The State Treasury has updated the content of its website, and the Services page now includes concrete steps for promoting responsibility efforts within the central government. The long-term objective is to make responsibility reporting a fixed part of the annual reports of ministries, government agencies and institutions. In the short term, the State Treasury will take steps towards this objective by providing the accounting units with guidelines on the preparation of a responsibility report in autumn 2020.
The State Treasury’s guidelines do not specify what the Sustainable Development Goals of different administrative branches are and how they are implemented. Each ministry or agency decides for themselves which matters they will report on, i.e. what the most essential financial, social or environmental impacts that they wish to report on are. The purpose of the guidelines provided by the State Treasury is to provide a unified reporting practice and framework with which the ministries and agencies can increase the transparency of the impacts of their activities.
What is responsibility within the central government?
According to a report (14/2019) (in Finnish) by the National Audit Office of Finland (NAOF), sustainable development is present in the budget proposal but has not guided financial planning. The conclusions of the final report (19 May 2019) (in Finnish) of the State Treasury’s Making Responsibility Visible pilot project support the NAOF’s recommendations: if the objective is to make sustainable development and questions regarding responsibility guide policy content more clearly, the ministries should more systematically analyse whether their activities are in line with sustainable development.
The most effective thing for society is what agencies do through their statutory duties and the core activities of their agency. When everyone does what they do best, it results in the greatest possible benefit at the level of society.
Another significant finding with regard to the central government’s responsibility reporting project is that the Sustainable Development Goals are mainly linked to the ministries’ permanent tasks. However, this does not mean that the Sustainable Development Goals are guiding the ministries to operate in a different way to how they otherwise would. The responsibility reporting guidelines prepared by the State Treasury seek to respond to this by providing a clear definition of what responsibility means within the central government.
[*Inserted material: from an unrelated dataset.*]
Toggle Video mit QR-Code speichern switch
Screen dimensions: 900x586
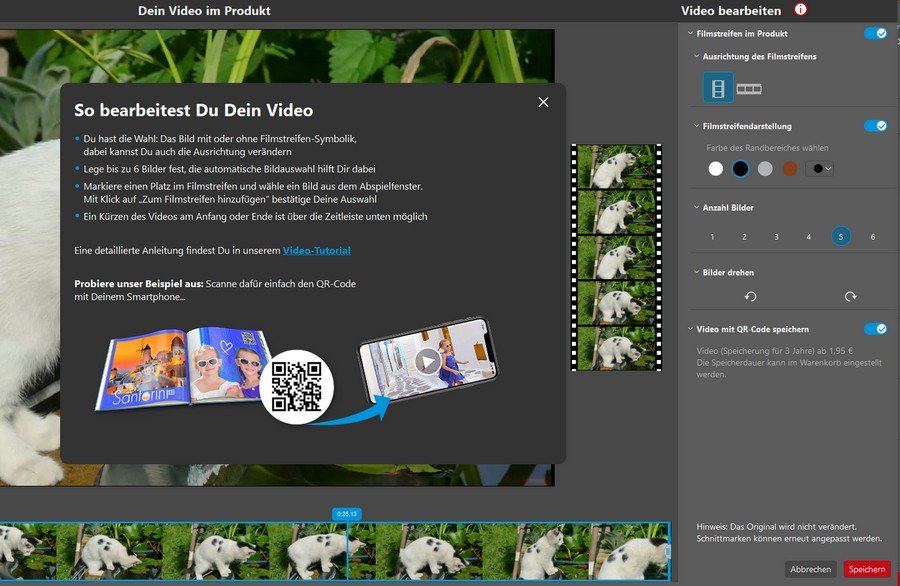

In responsibility reporting, every ministry and agency should examine, through the performance of their own statutory duties, what societal and global impacts are caused by their activities. The perspective of a responsibility report on the impacts of the activities of a ministry or agency is thus different from the perspective of an annual report, which also reports on the results and societal impacts of the activities. In other words, the target group of a responsibility report is not automatically the same as that of an annual report.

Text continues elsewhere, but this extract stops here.